When Leah Yadon saw a flier for the Sacramento Natural Food Co-Op Community Kitchen sessions at Wellspring Women’s Center in Sacramento, she signed up immediately.
“I wanted to learn about how to cook healthy, because that’s one of the things I’m really trying to incorporate into my life right now: knowing how to cook better with better ingredients,” says the former state employee who is now on disability leave.
Food has always played a big part in her life, Yadon says, but no one ever taught her the basic building blocks of a healthy lifestyle. As a girl growing up in Rio Linda, she used to walk home from school to visit her Grandma Callie, a Southern cook who grew up during the Great Depression and equated food with love. In her late teens, she battled bulimia and overcame the eating disorder only to jump from diet to diet in an attempt to manage unhealthy food choices.
When Yadon was married and occasionally working two jobs, she enjoyed cooking for her husband. Now divorced, she struggles to cook just for one, seesawing between “What’s the point?” and not wanting to waste food.
“Now, I want a healthy lifestyle,” she says. “That means I need to be conscientious about eating healthy. I know I can’t undo 30-something years of eating history overnight. But I want it for the right reasons.”

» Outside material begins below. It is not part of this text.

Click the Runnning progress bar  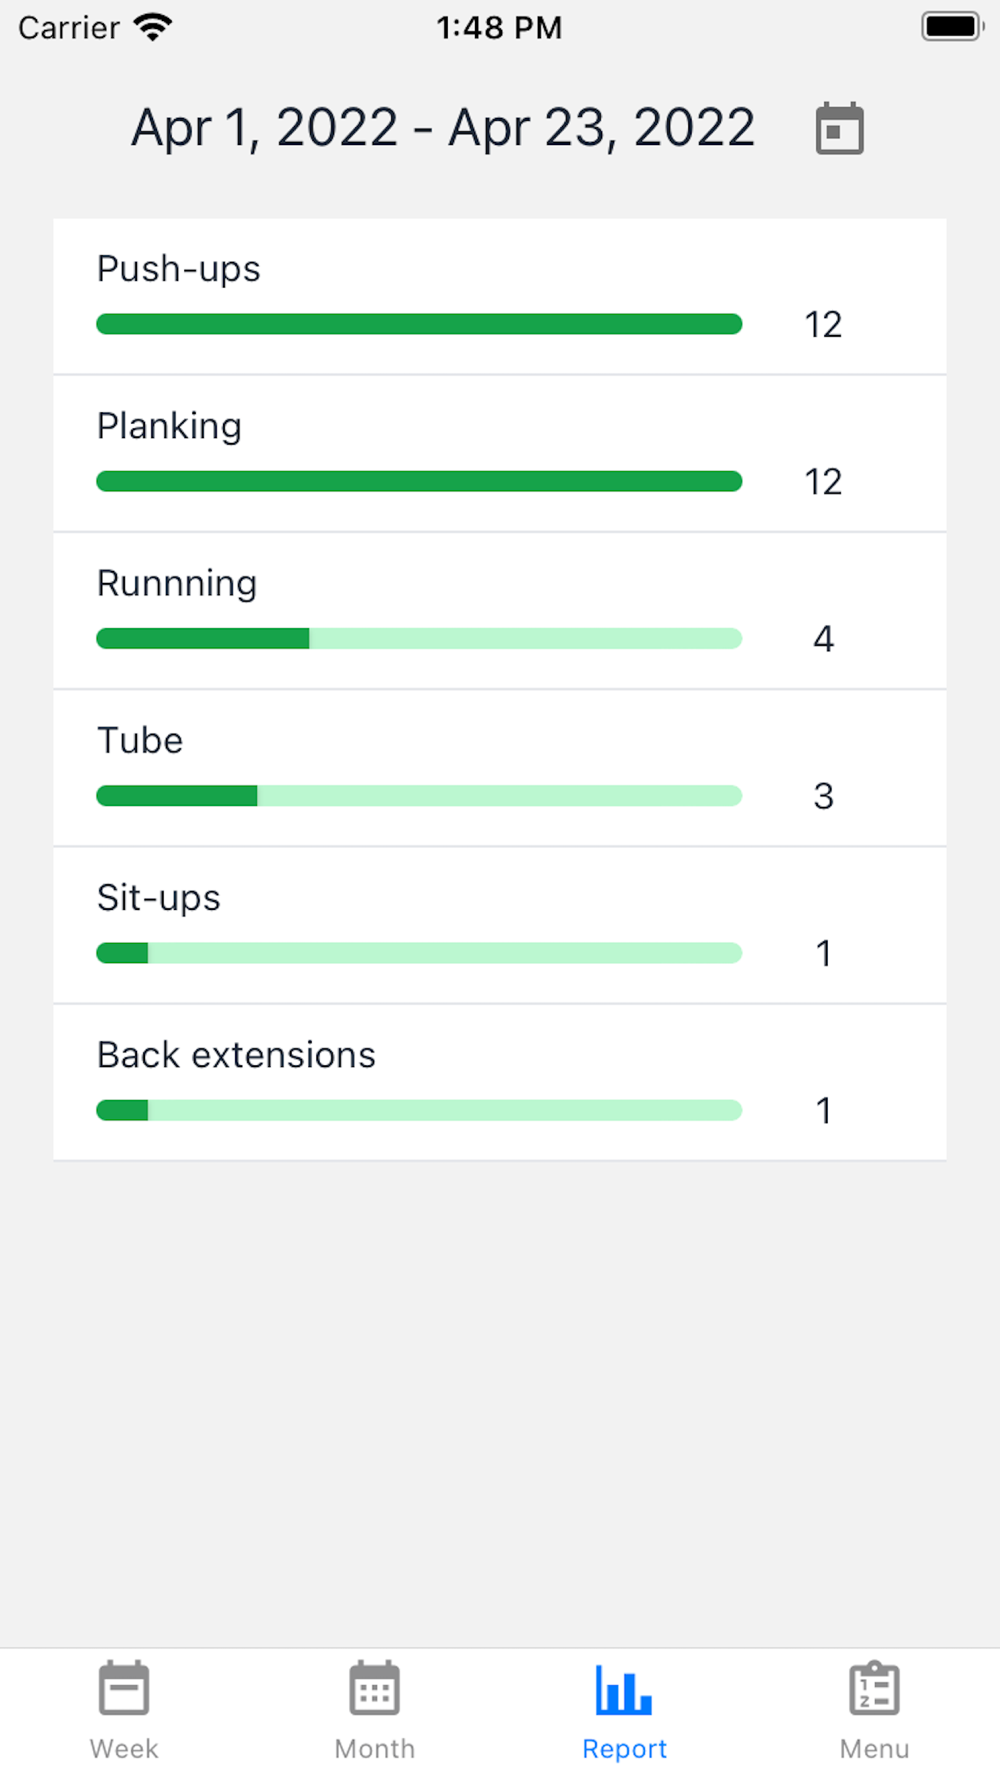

Community Kitchen partners with local nonprofits to provide 4-week nutrition and cooking education to low-income individuals and families. Wellspring has partnered with the Co-Op Community Kitchen since the program’s inception in September 2012. The women’s center also has a plot in the Oak Park Sol community garden and works with the Oak Park Farmers Market to receive produce donations for its breakfast program.
Along with eight other participants, Yadon began the cooking class at Wellspring on May 14. This 4-week program, sponsored by the Sacramento Natural Foods Co-op, also covers nutrition, shopping, proper food storage and kitchen safety. The program’s motto is “tools for healthy eating on a budget.”
According to Dawn Dunlap, the co-op’s community nutrition programs manager, the classes are designed to help people “who are struggling a bit on how to get healthy food on the table, what to do with certain foods and how to incorporate basic nutrition information.” The first Wellspring session covered affordability, a review of the Harvard School of Public Health’s healthy eating plate (an updated version of the food pyramid) and included a cooking demonstration.
Assets like the co-op’s Community Discount and CalFresh EBT, which offers additional dollars based on purchases made at local farmers markets, were helpful to Yadon, who is on a fixed income with disability pay. “I really appreciate knowing how to make things stretch,” she says.
The women were taught how to prepare broccoli and sauteed chickpeas over brown rice, with per-serving cost of less than $2. As they chopped broccoli, onions and garlic, they talked about how they might modify the recipe at home.
“I really have a re-energized feeling for cooking, even for myself,” says Yadon at the end of the session. “I’m looking forward to each next class. If you’re armed with the right tools, then you can make better choices.”